* [Task prompt]: Copy these lines word for word, from the first to the last.

* [Data rows]:
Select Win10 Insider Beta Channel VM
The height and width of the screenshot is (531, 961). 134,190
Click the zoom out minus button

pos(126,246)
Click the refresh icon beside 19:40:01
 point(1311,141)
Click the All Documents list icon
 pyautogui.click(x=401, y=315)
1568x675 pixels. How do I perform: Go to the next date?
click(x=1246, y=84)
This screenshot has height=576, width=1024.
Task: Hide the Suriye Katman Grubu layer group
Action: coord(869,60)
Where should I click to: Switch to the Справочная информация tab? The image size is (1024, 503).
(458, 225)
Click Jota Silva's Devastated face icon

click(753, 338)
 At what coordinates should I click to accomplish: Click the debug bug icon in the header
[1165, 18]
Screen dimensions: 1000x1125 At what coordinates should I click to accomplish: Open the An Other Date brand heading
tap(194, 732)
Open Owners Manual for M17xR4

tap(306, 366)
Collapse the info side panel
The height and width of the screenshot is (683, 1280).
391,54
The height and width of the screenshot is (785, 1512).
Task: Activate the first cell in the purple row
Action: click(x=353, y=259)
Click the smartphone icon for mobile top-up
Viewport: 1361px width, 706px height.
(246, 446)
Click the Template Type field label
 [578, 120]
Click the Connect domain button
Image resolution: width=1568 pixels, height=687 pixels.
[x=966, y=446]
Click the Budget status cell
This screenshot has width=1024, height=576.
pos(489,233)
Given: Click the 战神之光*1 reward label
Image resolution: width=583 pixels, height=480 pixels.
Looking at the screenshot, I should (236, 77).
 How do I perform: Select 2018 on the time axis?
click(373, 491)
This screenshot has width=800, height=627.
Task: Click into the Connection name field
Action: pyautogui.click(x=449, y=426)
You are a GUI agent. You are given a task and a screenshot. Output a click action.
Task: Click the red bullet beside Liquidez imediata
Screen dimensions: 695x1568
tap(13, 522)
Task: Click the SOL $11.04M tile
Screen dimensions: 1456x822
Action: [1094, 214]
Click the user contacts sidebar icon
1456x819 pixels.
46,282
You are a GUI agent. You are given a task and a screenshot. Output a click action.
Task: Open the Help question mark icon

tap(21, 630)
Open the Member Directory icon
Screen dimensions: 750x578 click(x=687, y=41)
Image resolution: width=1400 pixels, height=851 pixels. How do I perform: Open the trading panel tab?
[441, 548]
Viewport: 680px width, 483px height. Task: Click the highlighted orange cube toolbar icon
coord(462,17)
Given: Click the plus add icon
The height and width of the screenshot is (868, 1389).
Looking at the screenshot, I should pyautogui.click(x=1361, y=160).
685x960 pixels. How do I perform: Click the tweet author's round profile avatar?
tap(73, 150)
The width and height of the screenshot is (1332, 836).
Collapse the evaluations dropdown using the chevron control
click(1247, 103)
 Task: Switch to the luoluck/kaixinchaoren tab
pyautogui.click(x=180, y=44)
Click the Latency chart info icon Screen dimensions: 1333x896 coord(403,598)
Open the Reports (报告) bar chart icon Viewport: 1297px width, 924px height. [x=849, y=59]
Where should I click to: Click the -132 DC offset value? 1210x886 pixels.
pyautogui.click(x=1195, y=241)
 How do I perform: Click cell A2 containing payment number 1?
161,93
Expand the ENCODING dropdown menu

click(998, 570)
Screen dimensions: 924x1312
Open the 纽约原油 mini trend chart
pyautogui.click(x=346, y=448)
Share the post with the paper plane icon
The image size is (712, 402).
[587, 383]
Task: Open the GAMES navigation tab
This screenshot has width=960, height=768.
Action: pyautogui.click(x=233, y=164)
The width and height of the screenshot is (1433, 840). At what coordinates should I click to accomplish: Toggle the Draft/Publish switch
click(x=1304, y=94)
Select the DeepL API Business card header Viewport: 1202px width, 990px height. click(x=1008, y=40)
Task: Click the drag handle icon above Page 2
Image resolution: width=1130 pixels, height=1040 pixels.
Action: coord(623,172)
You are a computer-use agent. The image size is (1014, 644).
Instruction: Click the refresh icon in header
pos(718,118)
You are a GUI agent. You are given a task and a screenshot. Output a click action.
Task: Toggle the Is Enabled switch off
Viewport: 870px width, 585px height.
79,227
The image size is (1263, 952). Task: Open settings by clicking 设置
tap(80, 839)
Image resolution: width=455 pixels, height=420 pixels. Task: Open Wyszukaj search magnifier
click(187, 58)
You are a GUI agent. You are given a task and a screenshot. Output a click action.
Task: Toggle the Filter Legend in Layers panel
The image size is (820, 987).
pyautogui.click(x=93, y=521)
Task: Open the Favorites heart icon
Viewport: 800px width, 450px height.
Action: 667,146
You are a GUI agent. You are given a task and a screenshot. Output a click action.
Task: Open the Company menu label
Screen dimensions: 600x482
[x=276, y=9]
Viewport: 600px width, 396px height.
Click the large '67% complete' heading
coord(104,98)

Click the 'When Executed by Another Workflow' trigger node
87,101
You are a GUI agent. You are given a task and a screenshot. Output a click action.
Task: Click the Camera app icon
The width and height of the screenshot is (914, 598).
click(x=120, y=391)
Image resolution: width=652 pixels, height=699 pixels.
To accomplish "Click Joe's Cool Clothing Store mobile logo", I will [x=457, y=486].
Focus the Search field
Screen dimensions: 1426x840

* [Response below]:
Select Win10 Insider Beta Channel VM
The height and width of the screenshot is (531, 961). 134,190
Click the zoom out minus button

pos(126,246)
Click the refresh icon beside 19:40:01
 point(1311,141)
Click the All Documents list icon
 pyautogui.click(x=401, y=315)
1568x675 pixels. How do I perform: Go to the next date?
click(x=1246, y=84)
This screenshot has height=576, width=1024.
Task: Hide the Suriye Katman Grubu layer group
Action: coord(869,60)
Where should I click to: Switch to the Справочная информация tab? The image size is (1024, 503).
(458, 225)
Click Jota Silva's Devastated face icon

click(753, 338)
 At what coordinates should I click to accomplish: Click the debug bug icon in the header
[1165, 18]
Screen dimensions: 1000x1125 At what coordinates should I click to accomplish: Open the An Other Date brand heading
tap(194, 732)
Open Owners Manual for M17xR4

tap(306, 366)
Collapse the info side panel
The height and width of the screenshot is (683, 1280).
391,54
The height and width of the screenshot is (785, 1512).
Task: Activate the first cell in the purple row
Action: click(x=353, y=259)
Click the smartphone icon for mobile top-up
Viewport: 1361px width, 706px height.
(246, 446)
Click the Template Type field label
 [578, 120]
Click the Connect domain button
Image resolution: width=1568 pixels, height=687 pixels.
[x=966, y=446]
Click the Budget status cell
This screenshot has width=1024, height=576.
pos(489,233)
Given: Click the 战神之光*1 reward label
Image resolution: width=583 pixels, height=480 pixels.
Looking at the screenshot, I should (236, 77).
 How do I perform: Select 2018 on the time axis?
click(373, 491)
This screenshot has width=800, height=627.
Task: Click into the Connection name field
Action: pyautogui.click(x=449, y=426)
You are a GUI agent. You are given a task and a screenshot. Output a click action.
Task: Click the red bullet beside Liquidez imediata
Screen dimensions: 695x1568
tap(13, 522)
Task: Click the SOL $11.04M tile
Screen dimensions: 1456x822
Action: [1094, 214]
Click the user contacts sidebar icon
1456x819 pixels.
46,282
You are a GUI agent. You are given a task and a screenshot. Output a click action.
Task: Open the Help question mark icon

tap(21, 630)
Open the Member Directory icon
Screen dimensions: 750x578 click(x=687, y=41)
Image resolution: width=1400 pixels, height=851 pixels. How do I perform: Open the trading panel tab?
[441, 548]
Viewport: 680px width, 483px height. Task: Click the highlighted orange cube toolbar icon
coord(462,17)
Given: Click the plus add icon
The height and width of the screenshot is (868, 1389).
Looking at the screenshot, I should pyautogui.click(x=1361, y=160).
685x960 pixels. How do I perform: Click the tweet author's round profile avatar?
tap(73, 150)
The width and height of the screenshot is (1332, 836).
Collapse the evaluations dropdown using the chevron control
click(1247, 103)
 Task: Switch to the luoluck/kaixinchaoren tab
pyautogui.click(x=180, y=44)
Click the Latency chart info icon Screen dimensions: 1333x896 coord(403,598)
Open the Reports (报告) bar chart icon Viewport: 1297px width, 924px height. [x=849, y=59]
Where should I click to: Click the -132 DC offset value? 1210x886 pixels.
pyautogui.click(x=1195, y=241)
 How do I perform: Click cell A2 containing payment number 1?
161,93
Expand the ENCODING dropdown menu

click(998, 570)
Screen dimensions: 924x1312
Open the 纽约原油 mini trend chart
pyautogui.click(x=346, y=448)
Share the post with the paper plane icon
The image size is (712, 402).
[587, 383]
Task: Open the GAMES navigation tab
This screenshot has width=960, height=768.
Action: pyautogui.click(x=233, y=164)
The width and height of the screenshot is (1433, 840). At what coordinates should I click to accomplish: Toggle the Draft/Publish switch
click(x=1304, y=94)
Select the DeepL API Business card header Viewport: 1202px width, 990px height. click(x=1008, y=40)
Task: Click the drag handle icon above Page 2
Image resolution: width=1130 pixels, height=1040 pixels.
Action: coord(623,172)
You are a computer-use agent. The image size is (1014, 644).
Instruction: Click the refresh icon in header
pos(718,118)
You are a GUI agent. You are given a task and a screenshot. Output a click action.
Task: Toggle the Is Enabled switch off
Viewport: 870px width, 585px height.
79,227
The image size is (1263, 952). Task: Open settings by clicking 设置
tap(80, 839)
Image resolution: width=455 pixels, height=420 pixels. Task: Open Wyszukaj search magnifier
click(187, 58)
You are a GUI agent. You are given a task and a screenshot. Output a click action.
Task: Toggle the Filter Legend in Layers panel
The image size is (820, 987).
pyautogui.click(x=93, y=521)
Task: Open the Favorites heart icon
Viewport: 800px width, 450px height.
Action: 667,146
You are a GUI agent. You are given a task and a screenshot. Output a click action.
Task: Open the Company menu label
Screen dimensions: 600x482
[x=276, y=9]
Viewport: 600px width, 396px height.
Click the large '67% complete' heading
coord(104,98)

Click the 'When Executed by Another Workflow' trigger node
87,101
You are a GUI agent. You are given a task and a screenshot. Output a click action.
Task: Click the Camera app icon
The width and height of the screenshot is (914, 598).
click(x=120, y=391)
Image resolution: width=652 pixels, height=699 pixels.
To accomplish "Click Joe's Cool Clothing Store mobile logo", I will [x=457, y=486].
Focus the Search field
Screen dimensions: 1426x840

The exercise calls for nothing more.